Stated problem: Replace "Anlässe" with "Veranstaltungen" in the lines of the records starting with the line that contains "über mich (411, 115)" and going on through the line that contains "Frauenriege Bülach (300, 53)", and write those lines out again with nothing else changed. Leave the pictures out of your answer.

Record list:
* * * * *
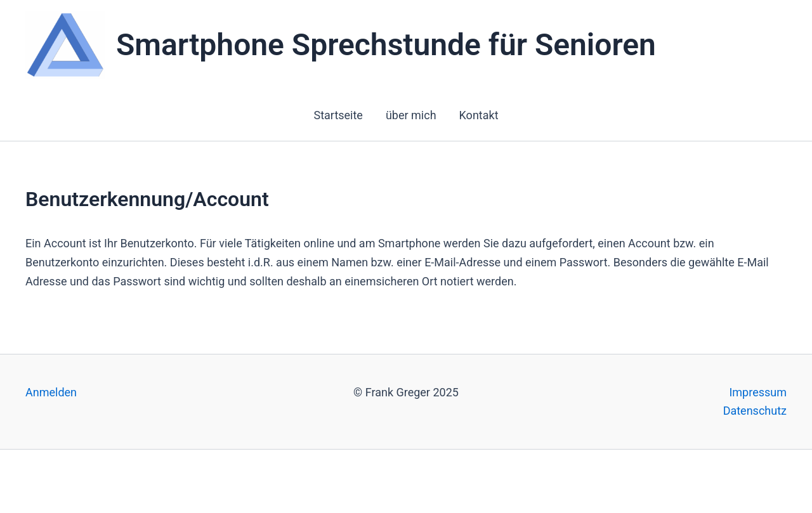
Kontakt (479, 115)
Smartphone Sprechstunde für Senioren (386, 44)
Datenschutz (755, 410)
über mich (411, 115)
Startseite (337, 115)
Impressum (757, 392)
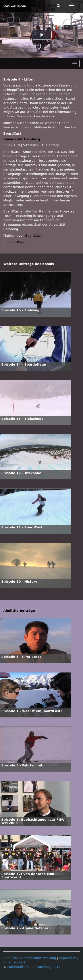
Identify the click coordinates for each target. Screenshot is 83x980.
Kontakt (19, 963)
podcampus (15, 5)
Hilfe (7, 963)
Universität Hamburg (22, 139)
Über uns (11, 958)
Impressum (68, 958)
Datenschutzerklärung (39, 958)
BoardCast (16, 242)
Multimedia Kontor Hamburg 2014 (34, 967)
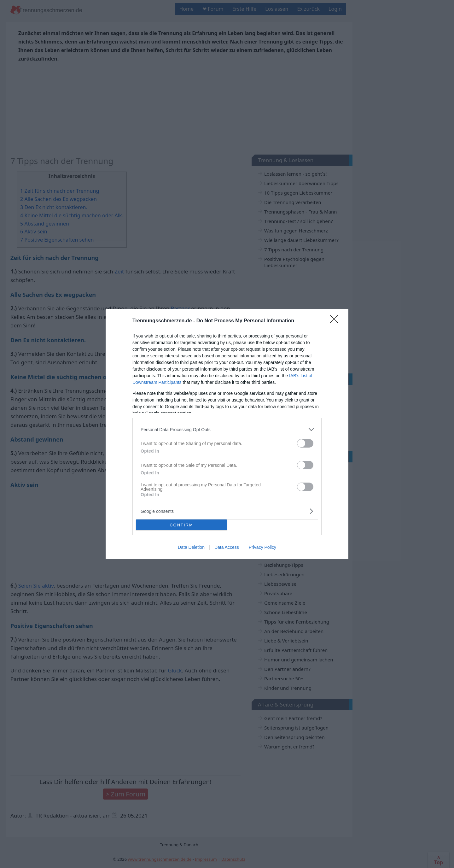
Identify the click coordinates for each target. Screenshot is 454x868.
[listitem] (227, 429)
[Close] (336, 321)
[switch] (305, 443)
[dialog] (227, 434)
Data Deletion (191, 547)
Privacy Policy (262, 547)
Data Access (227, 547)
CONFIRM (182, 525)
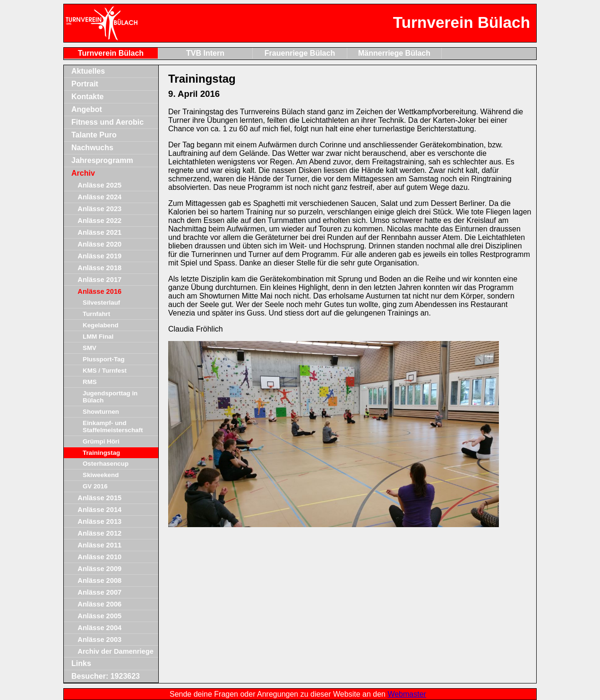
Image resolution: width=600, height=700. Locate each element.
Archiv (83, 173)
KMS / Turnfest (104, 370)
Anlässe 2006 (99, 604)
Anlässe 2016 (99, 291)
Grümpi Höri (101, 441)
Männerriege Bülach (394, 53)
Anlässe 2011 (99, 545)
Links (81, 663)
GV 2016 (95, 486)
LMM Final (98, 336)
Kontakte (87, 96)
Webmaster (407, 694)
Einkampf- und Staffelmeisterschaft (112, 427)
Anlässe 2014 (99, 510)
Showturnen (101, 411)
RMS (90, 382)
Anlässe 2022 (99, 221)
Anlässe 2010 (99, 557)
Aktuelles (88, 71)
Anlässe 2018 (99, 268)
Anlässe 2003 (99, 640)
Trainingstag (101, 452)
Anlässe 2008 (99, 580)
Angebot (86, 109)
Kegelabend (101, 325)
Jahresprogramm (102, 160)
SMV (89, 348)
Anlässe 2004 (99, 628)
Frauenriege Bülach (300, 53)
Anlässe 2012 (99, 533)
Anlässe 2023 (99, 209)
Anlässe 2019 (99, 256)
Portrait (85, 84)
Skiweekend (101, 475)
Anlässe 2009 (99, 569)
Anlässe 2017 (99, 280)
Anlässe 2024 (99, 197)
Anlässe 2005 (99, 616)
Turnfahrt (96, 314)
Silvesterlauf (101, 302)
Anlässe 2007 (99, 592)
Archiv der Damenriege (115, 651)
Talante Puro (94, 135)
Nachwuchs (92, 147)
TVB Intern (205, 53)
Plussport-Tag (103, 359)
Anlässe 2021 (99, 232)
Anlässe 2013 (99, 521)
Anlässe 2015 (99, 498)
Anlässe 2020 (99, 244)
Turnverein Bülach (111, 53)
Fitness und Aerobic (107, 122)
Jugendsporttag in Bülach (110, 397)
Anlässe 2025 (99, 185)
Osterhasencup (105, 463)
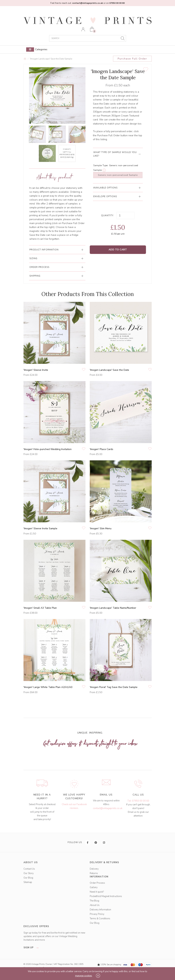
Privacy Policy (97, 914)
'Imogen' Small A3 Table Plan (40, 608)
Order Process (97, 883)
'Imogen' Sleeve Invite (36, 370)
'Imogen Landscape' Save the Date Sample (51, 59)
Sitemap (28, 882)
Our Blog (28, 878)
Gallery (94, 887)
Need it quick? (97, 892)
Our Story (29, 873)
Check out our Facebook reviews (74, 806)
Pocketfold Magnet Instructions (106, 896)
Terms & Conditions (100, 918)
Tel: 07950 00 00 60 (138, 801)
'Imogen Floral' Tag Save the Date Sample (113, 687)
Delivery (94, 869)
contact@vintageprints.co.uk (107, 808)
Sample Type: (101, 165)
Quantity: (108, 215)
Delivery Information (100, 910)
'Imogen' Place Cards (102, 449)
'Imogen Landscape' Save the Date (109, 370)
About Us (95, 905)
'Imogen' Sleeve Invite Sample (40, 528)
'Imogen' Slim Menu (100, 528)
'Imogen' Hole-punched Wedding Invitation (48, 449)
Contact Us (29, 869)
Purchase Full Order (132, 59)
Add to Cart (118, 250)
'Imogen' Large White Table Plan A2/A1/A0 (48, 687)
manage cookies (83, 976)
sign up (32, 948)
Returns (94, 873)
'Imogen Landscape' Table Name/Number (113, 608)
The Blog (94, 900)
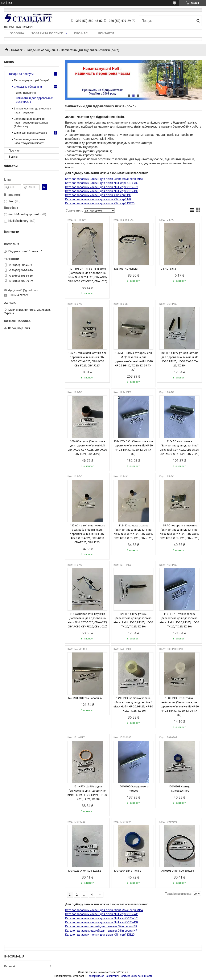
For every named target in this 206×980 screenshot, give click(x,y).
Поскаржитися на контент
* * * * *
Output of the exercise:
über mich (411, 115)
Startseite (337, 115)
Impressum (757, 392)
Identify the click coordinates for each target. Screenshot is 83x980.
Kontakt (19, 963)
podcampus (15, 5)
Hilfe (7, 963)
Universität Hamburg (22, 139)
Über uns (11, 958)
Impressum (68, 958)
Datenschutzerklärung (39, 958)
BoardCast (16, 242)
Multimedia Kontor Hamburg 2014 (34, 967)
Identify the click coordinates for each target. Screenshot is 454x868.
[listitem] (227, 429)
[Close] (336, 321)
[switch] (305, 443)
[dialog] (227, 434)
Data Deletion (191, 547)
Privacy Policy (262, 547)
Data Access (227, 547)
CONFIRM (182, 525)
Image resolution: width=600, height=700. Locate each element.
Archiv (83, 173)
KMS / Turnfest (104, 370)
Veranstaltungen 2006 (99, 604)
Veranstaltungen 2016 (99, 291)
Grümpi Höri (101, 441)
Männerriege Bülach (394, 53)
Veranstaltungen 2011 (99, 545)
Links (81, 663)
GV 2016 (95, 486)
LMM Final (98, 336)
Kontakte (87, 96)
Webmaster (407, 694)
Einkampf- und Staffelmeisterschaft (112, 427)
Veranstaltungen 2014 (99, 510)
Showturnen (101, 411)
RMS (90, 382)
Veranstaltungen 2022 (99, 221)
Veranstaltungen 2010 (99, 557)
Aktuelles (88, 71)
Veranstaltungen 2018 (99, 268)
Veranstaltungen 2003 (99, 640)
Trainingstag (101, 452)
Veranstaltungen 2008 (99, 580)
Angebot (86, 109)
Kegelabend (101, 325)
Jahresprogramm (102, 160)
SMV (89, 348)
Veranstaltungen 2004 (99, 628)
Frauenriege Bülach (300, 53)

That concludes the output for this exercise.